◆ WORK ORDER ◆
Extend the article on the tranSMART Python and R clients, starting right after its final sentence.

◆ SOURCE PASSAGE ◆
Python and R client: data retrieval for analysis made easier

06-03-2018 2 min read

To simplify extraction of a specific data subset from a tranSMART data warehouse for analysis with Python or R, The Hyve developed both a tranSMART Python and a R client.

tranSMART is widely used by pharmaceutical companies, universities, and academic hospitals for storage, sharing and analysis of patient and biomedical research data.

The data warehouse was developed in 2009 by Janssen R&D and subsequently open-sourced in 2012.

Latest developments

In the past two years, The Hyve has developed tranSMART 17.1, that incorporated new functionalities such as the ability to follow patients over time and cross study analysis of different of samples types, for example, the comparison of healthy and tumour tissue. The new tranSMART version also allows for queries to be saved and re-executed. This project was sponsored by Pfizer, Sanofi, Abbvie and Roche.
At the same time, The Hyve developed Glowing Bear. This new tool enables scientists to select specific patient and sample cohorts from the tranSMART 17.1 database that could not be identified before, such as selection of patients based on year of treatment.

◆ RECORD EXCERPTS ◆
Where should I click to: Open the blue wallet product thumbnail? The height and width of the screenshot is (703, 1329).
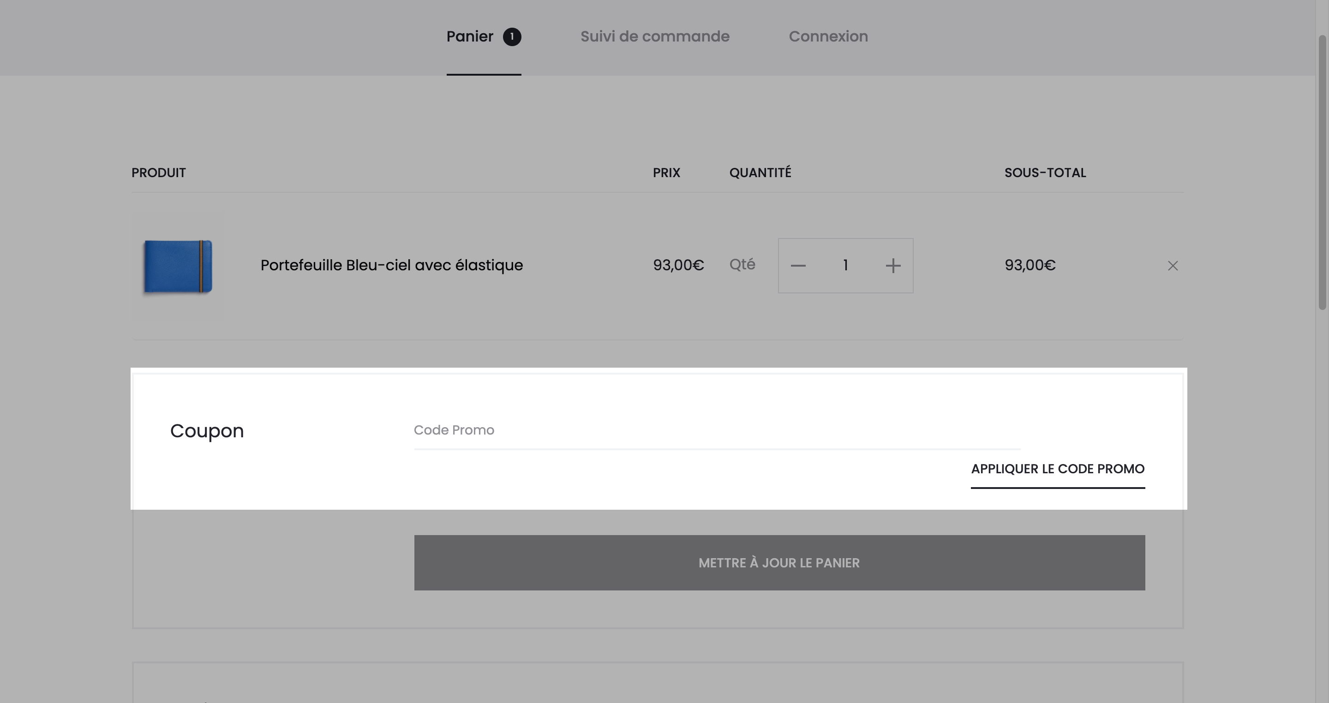coord(178,266)
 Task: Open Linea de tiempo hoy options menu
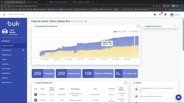[126, 83]
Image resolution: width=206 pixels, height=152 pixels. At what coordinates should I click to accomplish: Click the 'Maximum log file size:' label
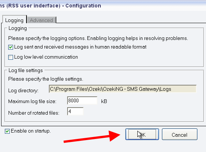point(32,101)
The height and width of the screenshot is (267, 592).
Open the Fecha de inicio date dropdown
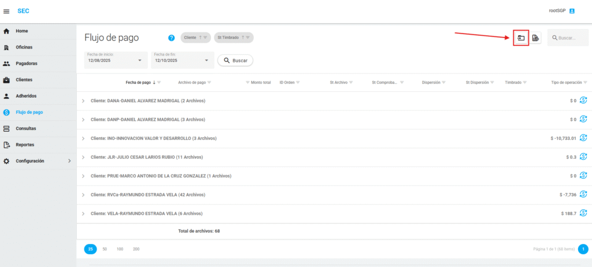[x=140, y=60]
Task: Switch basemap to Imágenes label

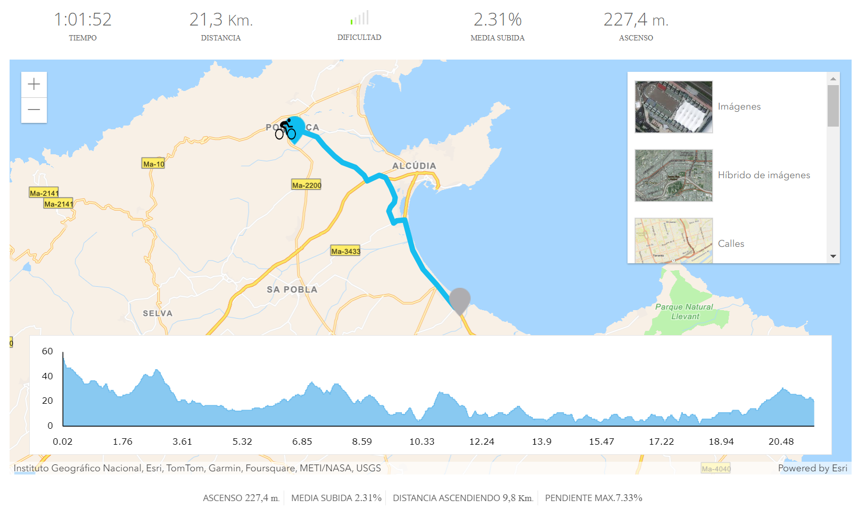Action: pyautogui.click(x=739, y=106)
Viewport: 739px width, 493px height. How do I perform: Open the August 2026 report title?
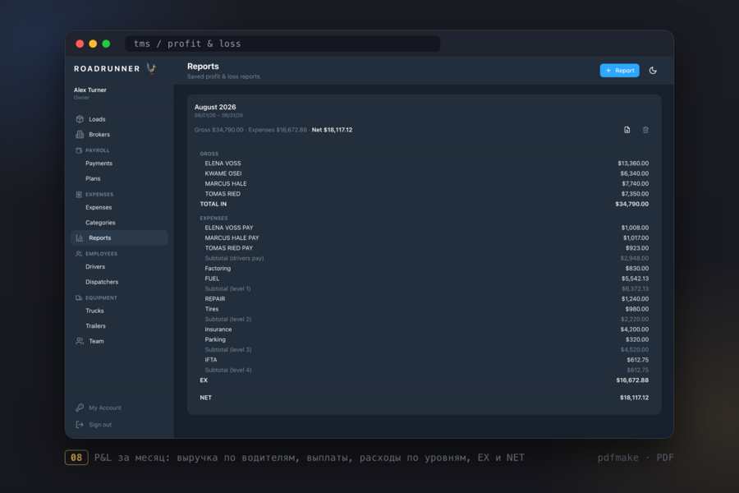215,107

◆ TASK ANSWER ◆
tranSMART and Python

Users of the TranSMART platform will know that it has a range of data analysis and visualization options (tools?) built-in. More advanced users prefer to write their own custom analyses using Python or R. To make life easier for them, we developed a Python client and a R client application that speeds up the process of importing selected subsets of data from tranSMART directly into Python or R.

The tranSMART client applications are especially helpful when working with Glowing Bear for the selection of patient subsets and sample cohorts. Previously, you needed to export a subset of data in the right format, download it to your computer and load it into the application of choice. With the client application, this can all be done in one go.